Reality is setting in faster than I had hoped.  What my so-called life for the past some-odd 3 years of my life as a student in New Egypt High school seems so inadequte from what will happen once I receive my diploma in June.  High school has in fact been my most prominent years, of probably my life.  It brings heartache, new friendships and significant others.  Drama is inevidedable. It will always been there and it will eventually make you a stronger person.  I feel that I in fact am a stronger person now that I am a senior in high school. Ido have a care-free attitude, and I am not ashamed of who I am. In fact, I am content with who I am, who I am friends with and who I choose to love.  Unfortuantely, I have made bad decisions in the past, nor do I regret them.  I am thankful for the past relationships I have encountered for I was, in fact, blinded by the love that I thought was there.  Fortunately, I have found someone that not only cares for me as much as I care for him, but who actually listens and tells me he loves me. I will be with him for a long time, and I love having someone there.

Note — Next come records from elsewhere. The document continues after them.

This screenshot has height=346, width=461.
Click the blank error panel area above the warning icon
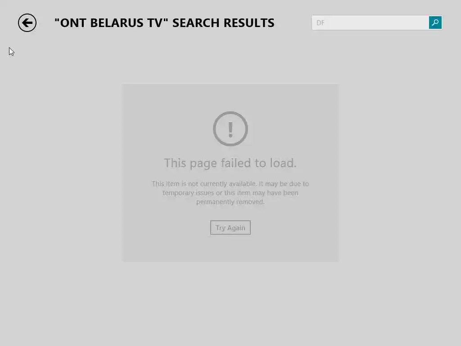point(230,97)
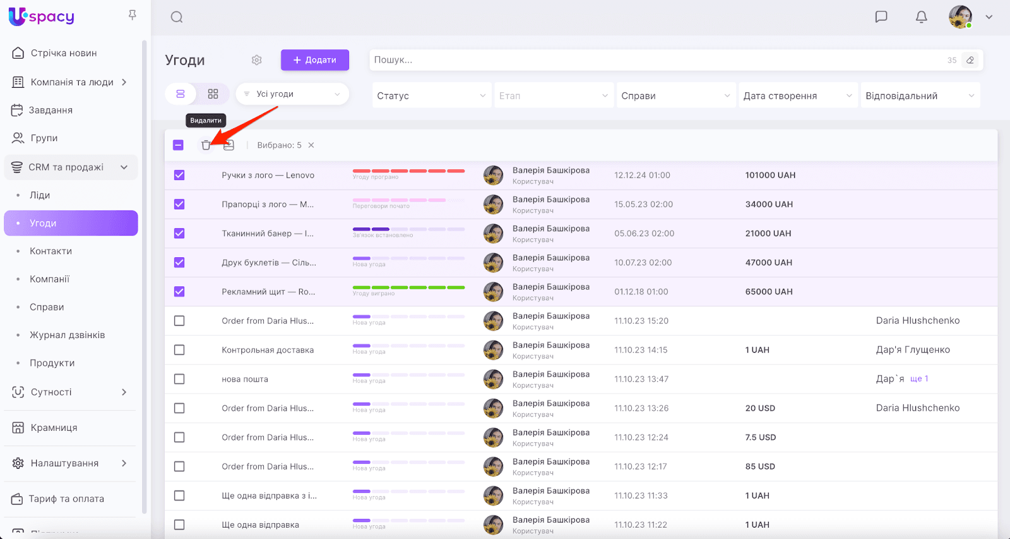This screenshot has height=539, width=1010.
Task: Click the magnifier search icon in top bar
Action: tap(177, 17)
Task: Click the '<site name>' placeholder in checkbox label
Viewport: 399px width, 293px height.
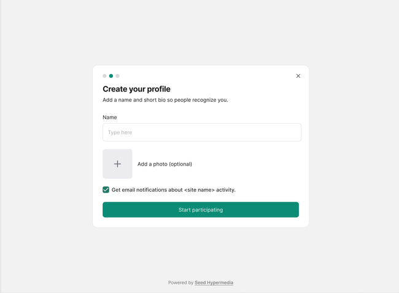Action: (x=199, y=190)
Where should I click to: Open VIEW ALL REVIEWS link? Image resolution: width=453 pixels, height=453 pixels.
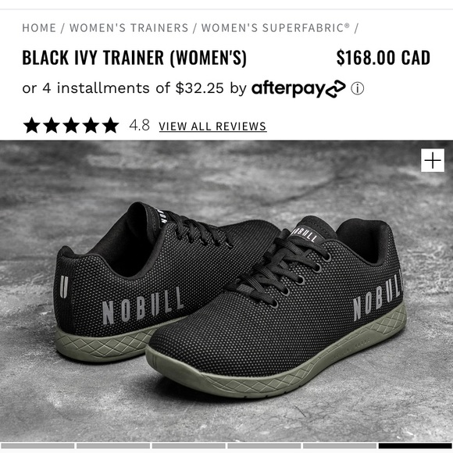click(212, 127)
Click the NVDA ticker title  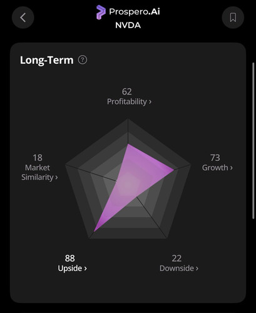pos(128,25)
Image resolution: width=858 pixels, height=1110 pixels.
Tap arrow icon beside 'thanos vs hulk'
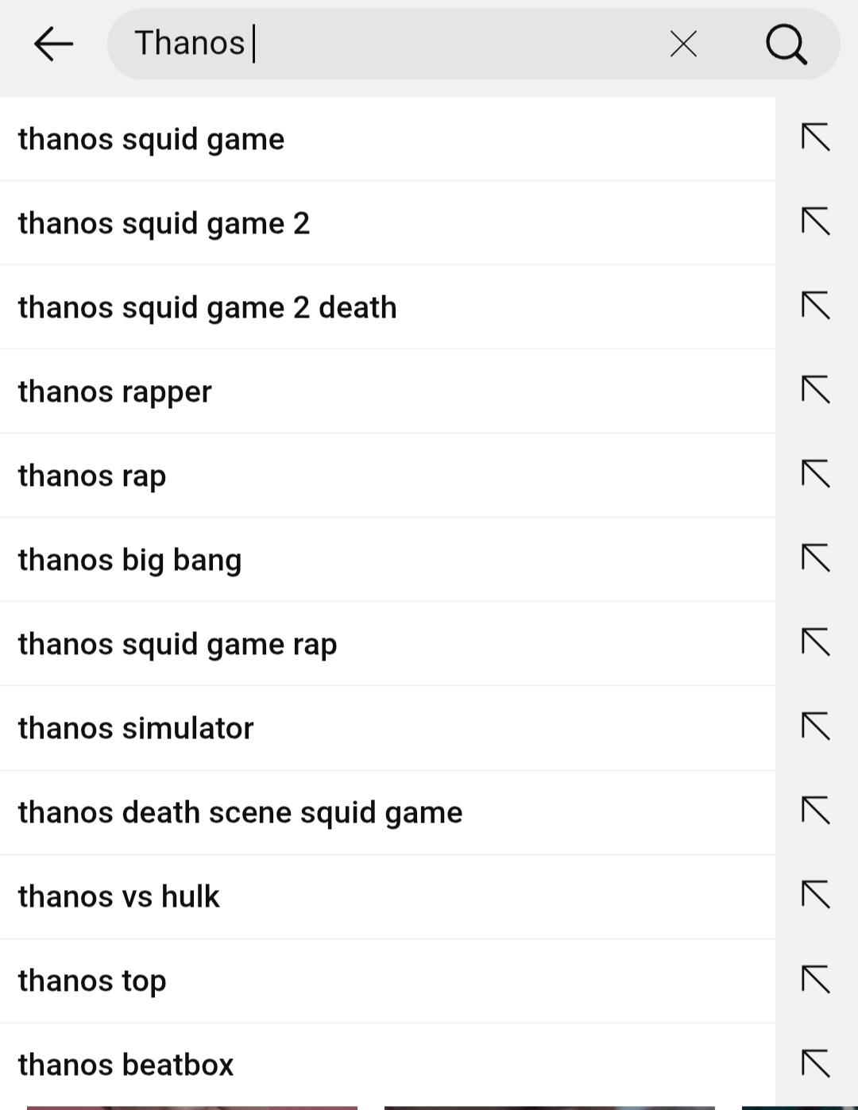pos(816,895)
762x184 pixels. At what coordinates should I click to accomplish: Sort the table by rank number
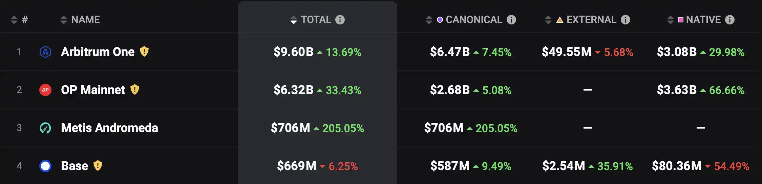click(14, 20)
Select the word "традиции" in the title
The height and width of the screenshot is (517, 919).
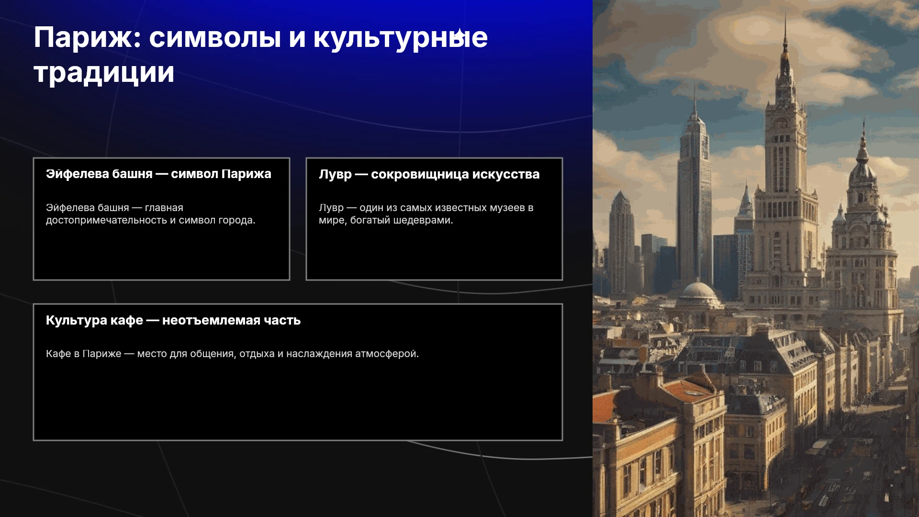click(104, 73)
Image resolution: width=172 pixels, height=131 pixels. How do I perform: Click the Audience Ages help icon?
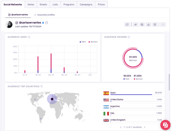[29, 37]
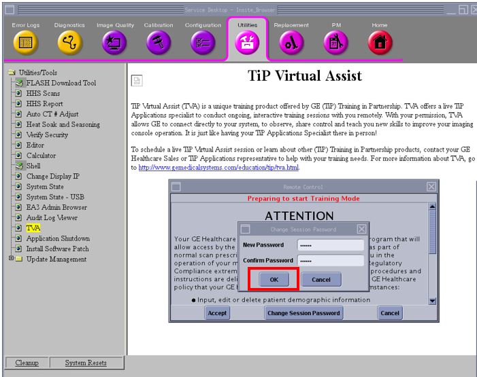Cancel the Change Session Password dialog
This screenshot has height=377, width=477.
point(320,279)
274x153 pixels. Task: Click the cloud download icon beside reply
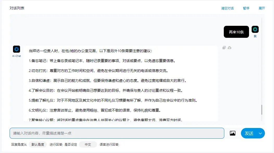tap(230, 48)
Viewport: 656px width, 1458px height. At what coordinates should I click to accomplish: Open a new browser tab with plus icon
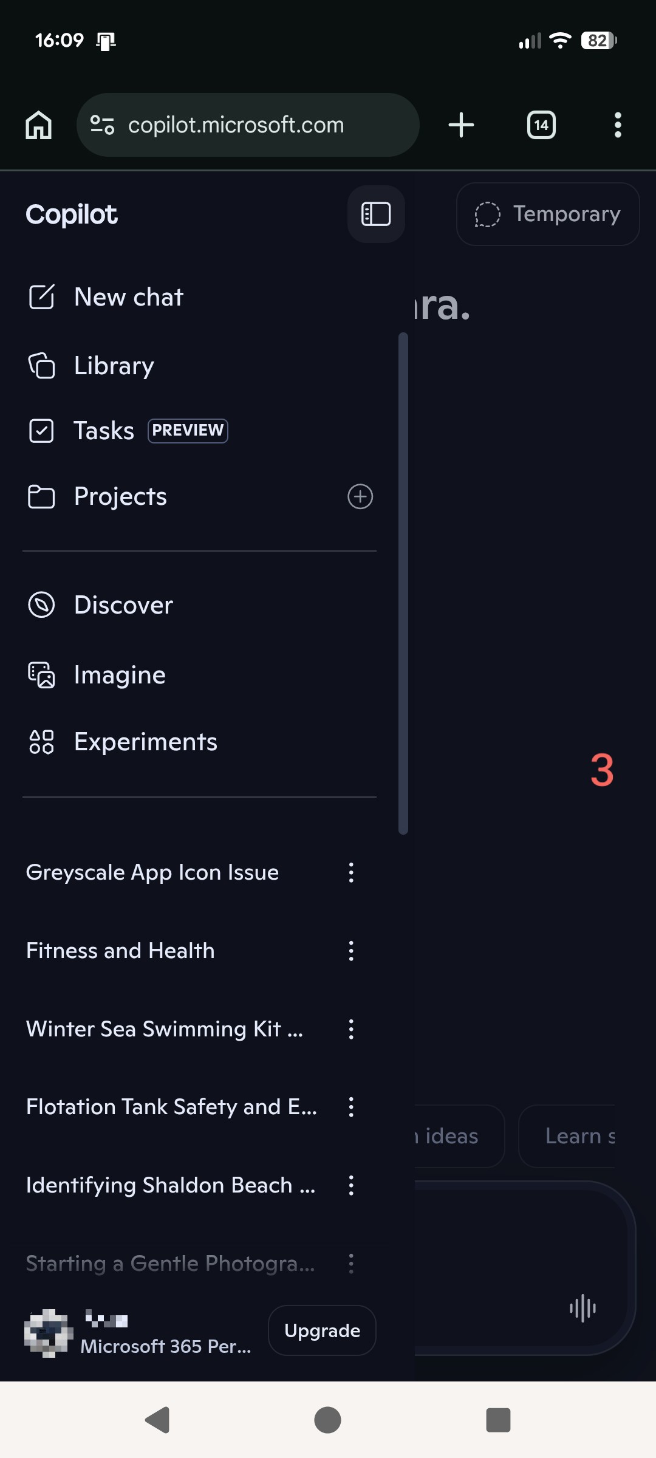pyautogui.click(x=461, y=125)
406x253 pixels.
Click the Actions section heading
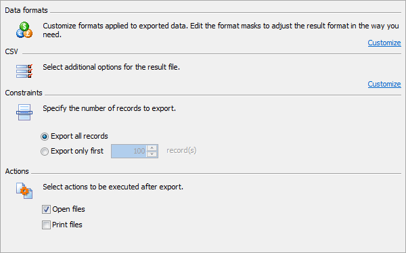click(17, 171)
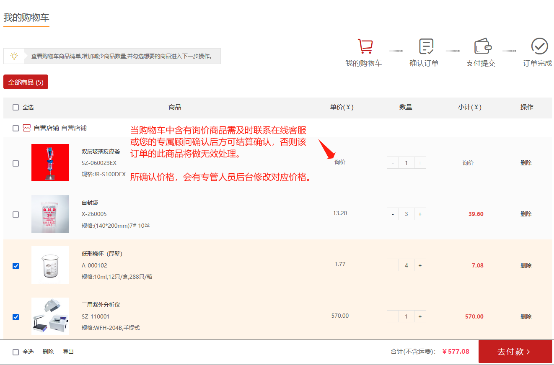Tick the 自营店铺 store checkbox
The width and height of the screenshot is (554, 365).
tap(16, 128)
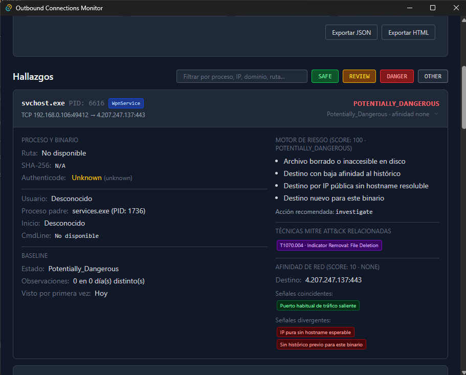This screenshot has height=375, width=466.
Task: Export findings as JSON
Action: (351, 32)
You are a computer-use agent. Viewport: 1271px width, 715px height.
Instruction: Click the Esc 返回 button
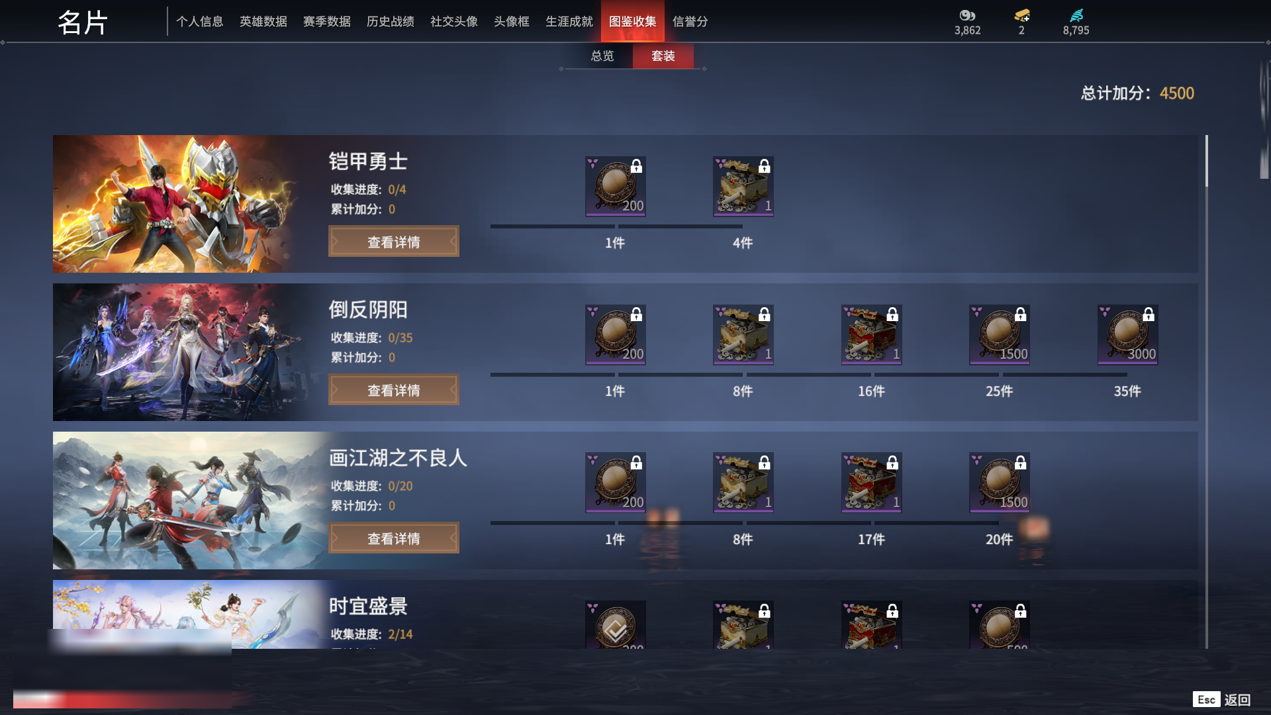[1222, 700]
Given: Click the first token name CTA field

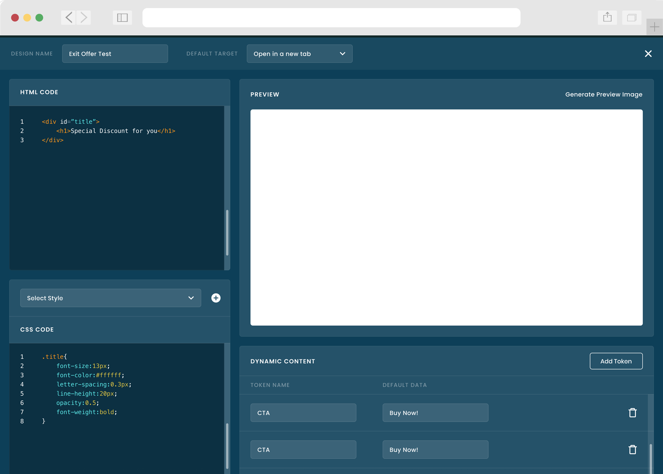Looking at the screenshot, I should [x=303, y=413].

I feel that I am older not only physically, but I have grown immensly older mentally.  I find that myspace is in fact getting old, and that livejournal there isn't really anything to say.  I feel that it is time to bid farewell to livejournal, I rarely even update anyways. I will keep myspace up, just so i can keep in contact with everything.

To the senior class of 2007: I love you guys with all my heart. I know everyone will succeed in whatever they plan on doing with their lives.  We have only about 6 months left of high school left, live it up.